At a news conference Wednesday, Cherokee County Sheriff’s Office spokesperson Captain Jay Baker said that Robert Aaron Long, who has been charged with eight counts of murder, “was pretty much fed up and kind of at the end of his rope” and that Tuesday “was a really bad day for him, and this is what he did.”
The comments were criticized as inappropriate and insensitive to the victims.
Baker said that Long said the attacks were not racially motivated. “He apparently has an issue, what he considers a sex addiction, and sees these locations as something that allows him to go to these places, and it’s a temptation for him that he wanted to eliminate,” Baker told reporters.

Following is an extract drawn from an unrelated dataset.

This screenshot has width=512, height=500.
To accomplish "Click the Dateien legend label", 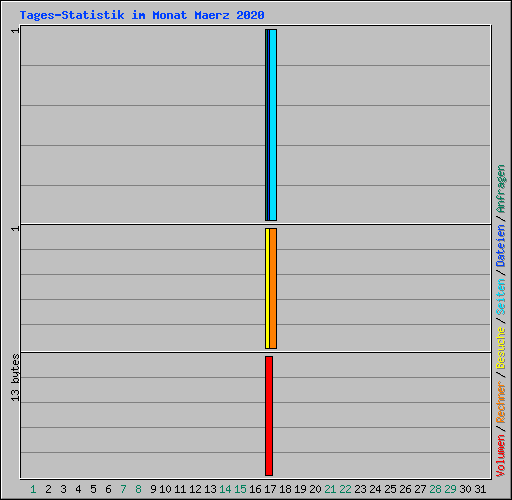I will [501, 246].
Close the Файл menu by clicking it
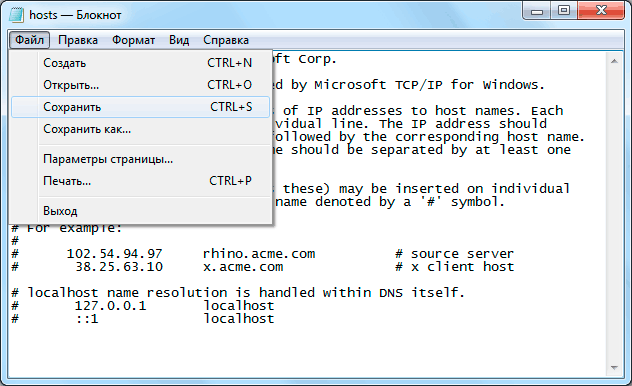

After the remarks, screenshots surfaced from a March 2020 Facebook post by Baker that promoted anti-Asian t-shirts.
“Place your order while they last,” Baker wrote above the photo of two t-shirts that said, “Covid 19 IMPORTED VIRUS FROM CHY-NA.”
Baker did not immediately respond to requests for comment Wednesday, and the Facebook page appears to no longer be available.
The Georgia shootings came the same day new data was published showing nearly 3,800 anti-Asian hate incidents were reported in the last year. Women reported hate incidents 2.3 times more than men, according to the research by the reporting forum Stop AAPI Hate.
“Beyond processing evidence from the scenes, investigators are taking a hard look at what motivated the shooter. Our investigation is far from over and we have not ruled anything out,” the Atlanta Police Department said in a statement Wednesday night,
Authorities said the shootings may not be racially motivated, and that the suspect told investigators he had a sexual addiction and may have frequented some of the locations in the past.
It is unclear whether any of the businesses had any ties to sex work.